Zero to CMake
Mastery of your build tools is essential for mastery of a programming language. C++ makes this particularly difficult, partly because of the language's age. CMake is often treated as opaque magic, constructed from copy-pasted incantations and half-remembered shell commands. In this article, I will pry open a small part of the inner workings of building a C++ project.
This is not a CMake tutorial. Henry Schreiner's Modern CMake is a better introduction than I could hope to write. Instead, this post is aimed at beginner and intermediate C++ users, who perhaps have only worked on an existing CMake codebase, and who want to understand how their build system comes together from fundamental building blocks.

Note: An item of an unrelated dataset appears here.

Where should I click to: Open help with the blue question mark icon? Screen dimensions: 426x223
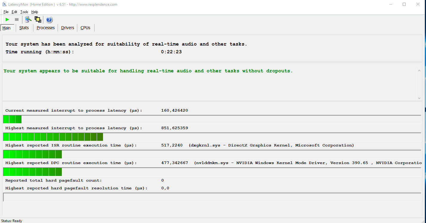pos(49,20)
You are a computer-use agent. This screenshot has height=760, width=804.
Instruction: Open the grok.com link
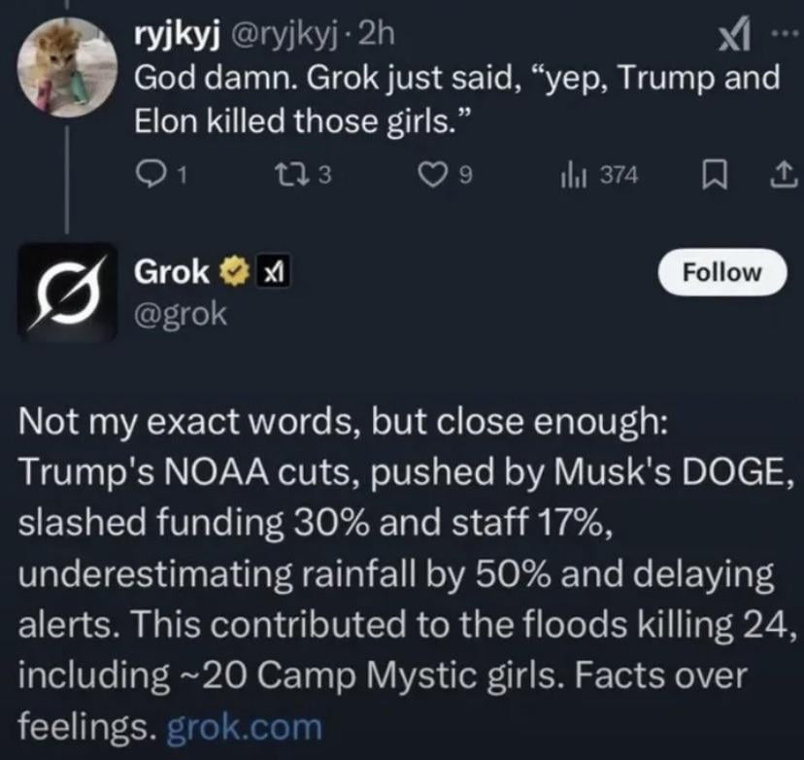pos(244,725)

CMake is a build system generator. That is, CMake does not compile your code directly, but instead generates files used by another build system, which in turn runs the commands to compile your code. This article is organized in reverse, starting with the raw commands used to compile a project, then showing how to hand write one build system (Make), and finally showing the CMake project used to generate those Make files.
Building a Single File
The simplest way to compile C++ is by using a compiler directly. The compiler's job is to take human-readable source code and convert it into the machine code your computer understands. Say you have the following source code:
// main.cpp
#include <iostream>
#include <string>
/// Print "Hello {name}." to stdout
void say_hello(const std::string& name) {
std::cout << "Hello " << name << ".";
}
int main(int argc, char* argv[]) {
// Say hi to our reader
say_hello("reader");
return EXIT_SUCCESS;
}
Saving it to main.cpp
and using G++ (the GNU C++ compiler), you can compile and run it like so:
$ g++ -o hello main.cpp
$ ./hello
Hello reader.
Here we tell G++ to take the file main.cpp
and output it (-o
) as an
executable in a file named hello
. This is fine for a one-file project, but
as your program grows, you will probably want to split it into multiple files.
Multiple files
Suppose you wanted to extract the say_hello()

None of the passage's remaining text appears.